_Selected passage_.
"""

Now, how does glucose come into the picture? Recall that glucose decreases the prevalence of the cAMP-CAP complex, which itself encourages transcription. To capture this effect we can add a term proportional to \(\frac{K}{K+g}\) to \(\dot A\), where \(g\) is glucose concentration. If the slope of the \(\dot A=0\) nullcline for large \(l\) and large \(g\) is still larger than the slope of the \(\dot Z=0\) nullcline at \(A=0\), then only by reducing \(g\) can we increase the \(A\)-intercept of the \(\dot A=0\) nullcline and acheive high levels of lacZ expression.

Bistability

lac_operon_bistable
Cooperativity in the binding of allolactose to the repressor enables bistability.

"""

_Dataset records_.

"""

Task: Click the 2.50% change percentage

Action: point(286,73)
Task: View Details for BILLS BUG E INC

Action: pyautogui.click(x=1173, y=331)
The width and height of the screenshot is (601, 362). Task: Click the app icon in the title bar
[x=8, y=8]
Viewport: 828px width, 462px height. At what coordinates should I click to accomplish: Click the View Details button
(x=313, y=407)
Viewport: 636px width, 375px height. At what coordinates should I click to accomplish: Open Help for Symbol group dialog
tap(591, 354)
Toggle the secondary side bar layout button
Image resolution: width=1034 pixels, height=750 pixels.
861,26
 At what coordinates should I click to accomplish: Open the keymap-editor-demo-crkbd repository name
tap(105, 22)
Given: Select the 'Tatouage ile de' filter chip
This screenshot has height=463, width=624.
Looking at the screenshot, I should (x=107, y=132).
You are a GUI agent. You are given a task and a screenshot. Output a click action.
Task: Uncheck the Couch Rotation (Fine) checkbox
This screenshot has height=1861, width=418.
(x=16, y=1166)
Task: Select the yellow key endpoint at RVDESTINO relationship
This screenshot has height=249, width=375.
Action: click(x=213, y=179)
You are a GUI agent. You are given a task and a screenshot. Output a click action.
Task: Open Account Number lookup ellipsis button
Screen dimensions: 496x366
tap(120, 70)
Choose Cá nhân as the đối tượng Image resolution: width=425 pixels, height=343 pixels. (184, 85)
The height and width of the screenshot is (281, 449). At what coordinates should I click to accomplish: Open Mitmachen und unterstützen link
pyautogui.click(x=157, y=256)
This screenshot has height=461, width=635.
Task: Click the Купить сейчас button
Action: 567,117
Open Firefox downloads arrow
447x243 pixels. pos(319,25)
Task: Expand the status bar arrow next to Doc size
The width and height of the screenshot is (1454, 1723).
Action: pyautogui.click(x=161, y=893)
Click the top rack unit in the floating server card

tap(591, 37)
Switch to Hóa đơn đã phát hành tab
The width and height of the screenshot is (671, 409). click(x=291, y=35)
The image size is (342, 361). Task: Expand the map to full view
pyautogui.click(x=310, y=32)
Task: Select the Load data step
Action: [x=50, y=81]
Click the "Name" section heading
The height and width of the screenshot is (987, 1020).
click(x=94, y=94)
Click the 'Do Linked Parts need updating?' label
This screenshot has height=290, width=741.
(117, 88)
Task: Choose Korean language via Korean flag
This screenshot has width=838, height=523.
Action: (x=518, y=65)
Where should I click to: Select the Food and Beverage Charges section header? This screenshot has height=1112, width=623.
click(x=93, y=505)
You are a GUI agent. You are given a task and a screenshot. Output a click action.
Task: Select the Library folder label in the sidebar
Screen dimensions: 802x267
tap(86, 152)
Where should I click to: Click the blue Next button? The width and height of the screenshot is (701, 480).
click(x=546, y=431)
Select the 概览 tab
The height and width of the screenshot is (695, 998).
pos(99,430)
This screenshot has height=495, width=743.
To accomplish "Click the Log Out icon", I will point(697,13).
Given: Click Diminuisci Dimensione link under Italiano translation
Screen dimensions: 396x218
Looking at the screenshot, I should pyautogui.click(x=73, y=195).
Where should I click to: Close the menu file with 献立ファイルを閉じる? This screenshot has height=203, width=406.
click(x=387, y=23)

"""

_The problem_. Pick up the lac operon passage after its last sentence and keep writing.

_Written answer_.
Using what we have learned, we can now ask what happens if multiple allolactose molecules are needed to bind to a repressor to stop it from repressing transcription. Then, as we discussed above, the shape of \(f(A)\) changes. Now, as we decrease the slope of the \(\dot A=0\) by increasing \(l\), there is a range of \(l\) for which there are three fixed points in the \(A\)-\(Z\) plane. One of them is unstable (purple) and the other two (yellow) are stable: one with large \(Z\) and one with small \(Z\). Therefore if we start with \(l\) in this bistable range, we can move it up and then back down, and we will end up at the large-\(Z\) fixed point, and if we move \(l\) down and then back up, we will end up at the small-\(Z\) fixed point. This is an illustration of how bistability can arise in systems with positive feedback.

In terms of the lac operon, this would correspond to a situation with hysteresis in the levels of lacZ as a function of lactose levels. This is certainly plausible biologically, as it may be favorable to consume lactose until the levels are depleted beyond the level at which lactose metabolism turns on, particularly if switching metabolisms is costly.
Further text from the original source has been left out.